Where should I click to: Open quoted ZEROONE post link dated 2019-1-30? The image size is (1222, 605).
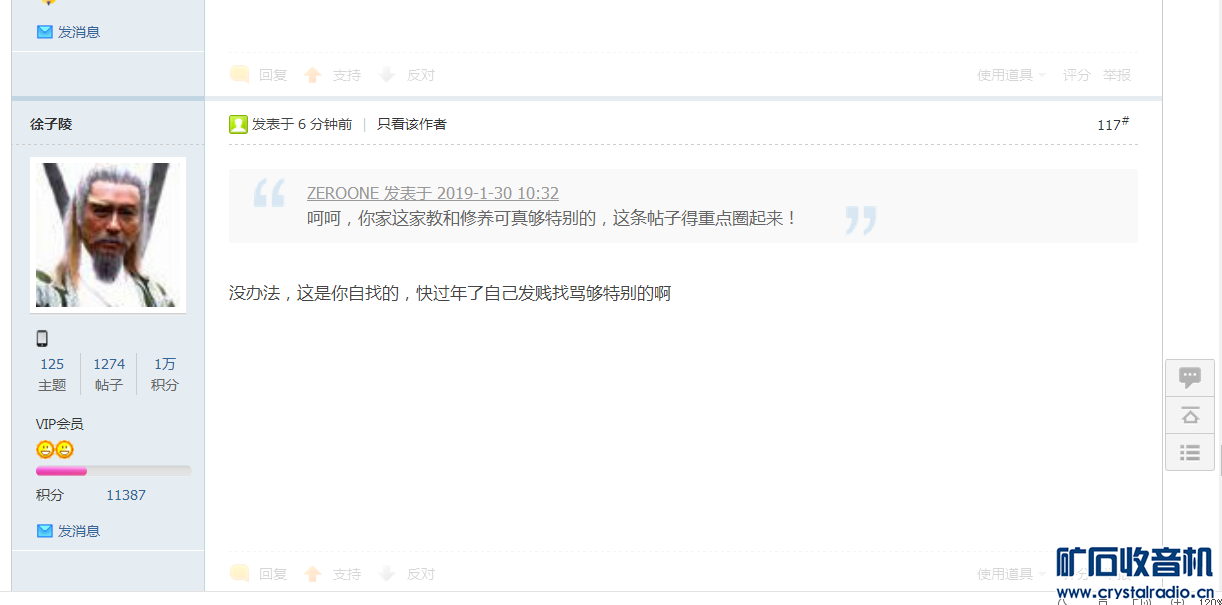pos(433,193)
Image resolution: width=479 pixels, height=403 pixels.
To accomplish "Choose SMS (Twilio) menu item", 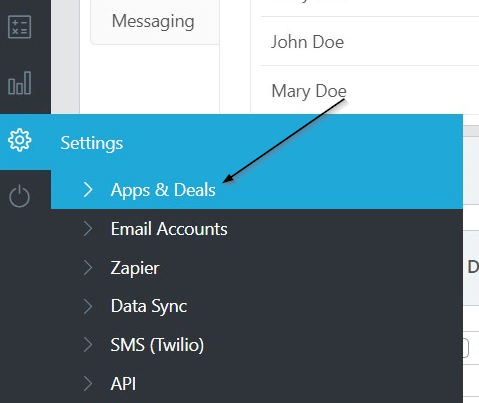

____________

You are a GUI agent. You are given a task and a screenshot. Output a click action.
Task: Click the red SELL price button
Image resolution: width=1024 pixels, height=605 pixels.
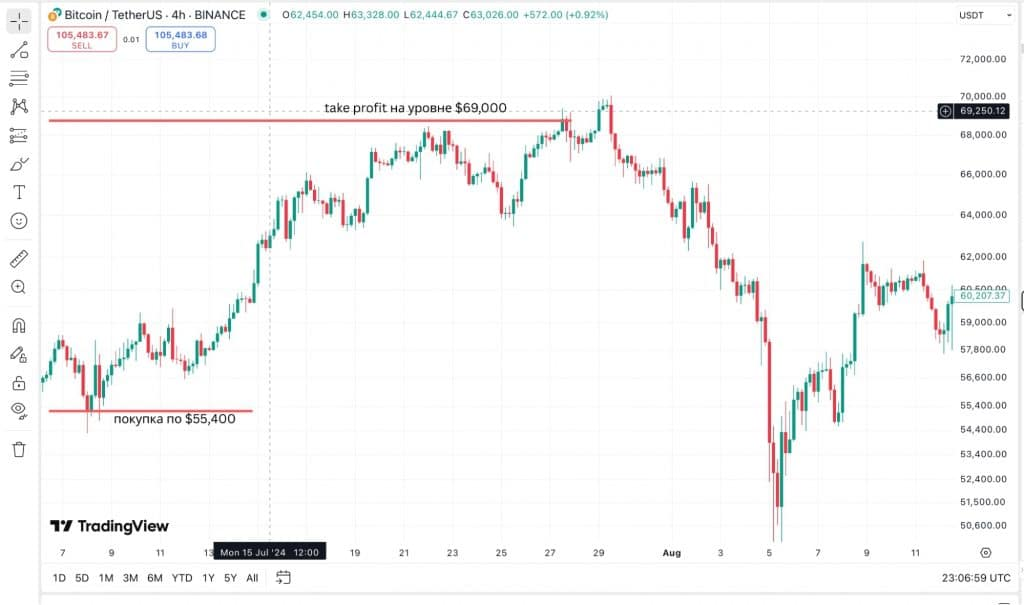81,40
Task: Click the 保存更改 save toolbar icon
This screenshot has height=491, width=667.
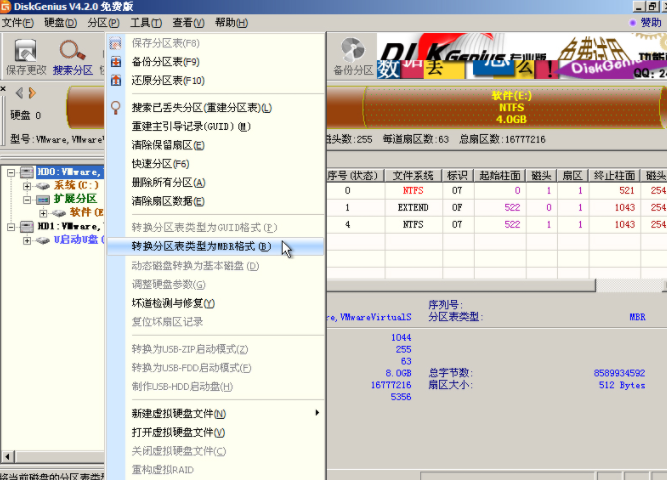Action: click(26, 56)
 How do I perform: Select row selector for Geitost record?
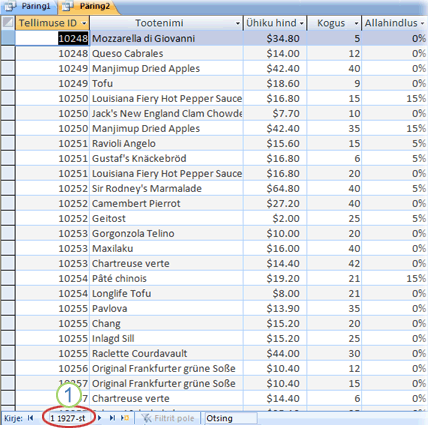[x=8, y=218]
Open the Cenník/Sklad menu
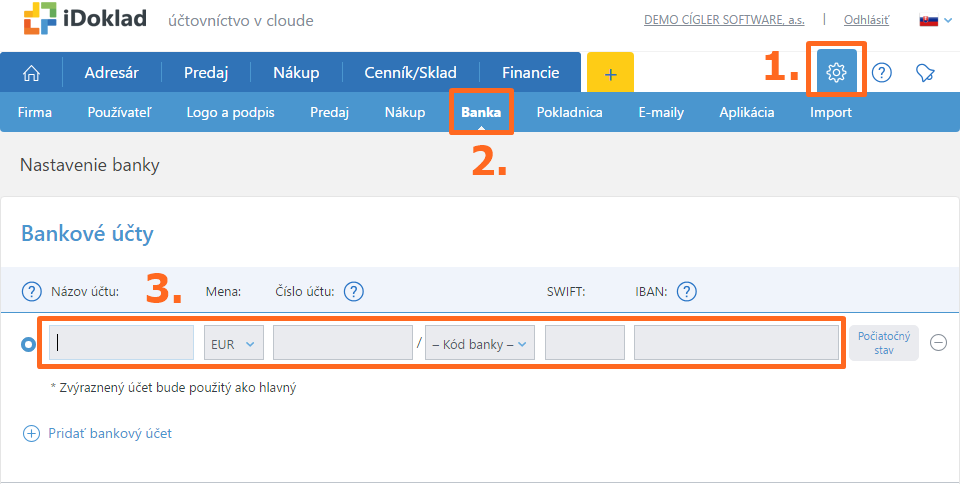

____________

→ **WHAT IS EXPECTED**
In the data above, find the line containing "This screenshot has height=491, width=667." and the line containing "Open the Cenník/Sklad menu". Repeat those two lines and everything between them exactly, minus the pictures.

→ **WORKED SOLUTION**
This screenshot has height=491, width=667.
Action: click(26, 56)
 How do I perform: Select row selector for Geitost record?
[x=8, y=218]
Open the Cenník/Sklad menu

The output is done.